While no specific lifestyle changes have been proven to prevent recurrence of endometrial stromal sarcoma, maintaining overall good health is beneficial. This includes eating a balanced diet, staying physically active as your body allows, managing stress, avoiding smoking, and limiting alcohol. If you’re on long-term hormone therapy, weight-bearing exercise and adequate calcium and vitamin D intake can help protect bone health. Always discuss any supplements or major lifestyle changes with your medical team.[15]

🎯 Key takeaways

  • Surgery to remove the uterus is the cornerstone of treatment for endometrial stromal sarcoma, often combined with removal of the ovaries to reduce hormone stimulation of cancer cells.

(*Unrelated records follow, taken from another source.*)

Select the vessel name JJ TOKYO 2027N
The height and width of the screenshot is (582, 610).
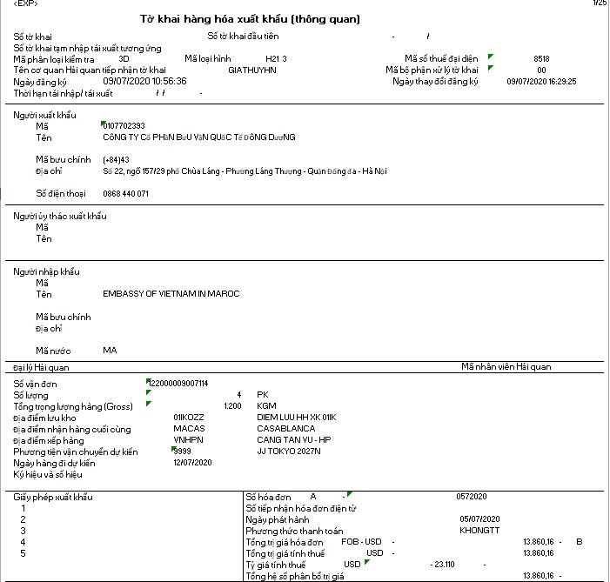290,452
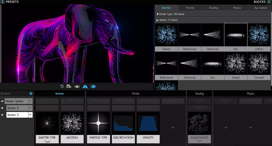Switch to the Shading tab
272x146 pixels.
[x=213, y=8]
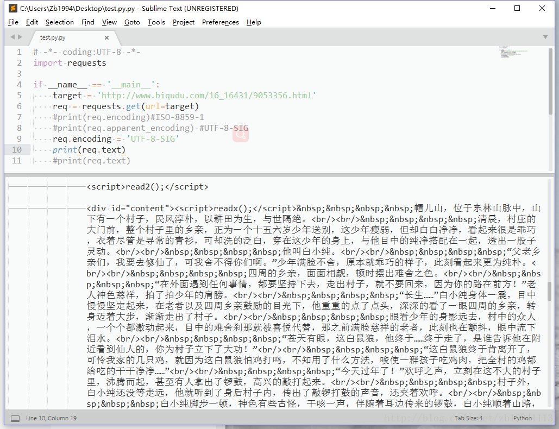Open the Tools menu
The height and width of the screenshot is (429, 559).
pos(156,22)
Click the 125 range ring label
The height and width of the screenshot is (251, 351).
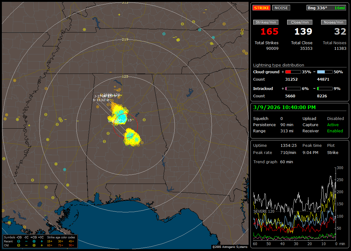[125, 76]
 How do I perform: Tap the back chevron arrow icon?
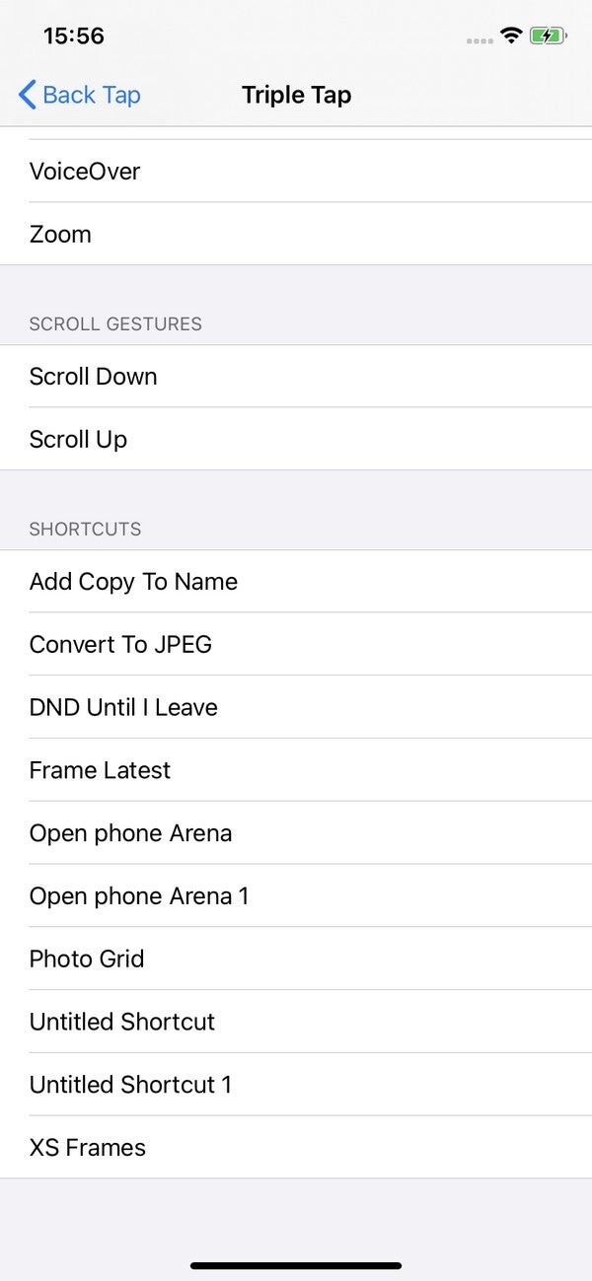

  • Hormone therapy is surprisingly effective for many patients with endometrial stromal sarcoma because the cancer cells often respond to hormones like estrogen and progesterone.
  • This cancer can recur decades after initial treatment, meaning lifelong monitoring with regular check-ups and imaging is essential for all patients.
  • Low-grade and high-grade endometrial stromal sarcoma behave very differently, requiring different treatment approaches and having different outlooks.
  • Clinical trials are testing promising targeted therapies like apatinib that may offer new options, especially for aggressive high-grade disease.
  • Because endometrial stromal sarcoma is so rare, treatment is best managed by a specialized team with experience in gynecologic cancers and sarcomas.
  • Many patients with recurrent disease can achieve good disease control and quality of life through repeated treatments, including surgery, hormone therapy, or radiation.
  • Scientists have identified specific genetic changes in endometrial stromal sarcoma cells that may lead to new targeted treatments in the future.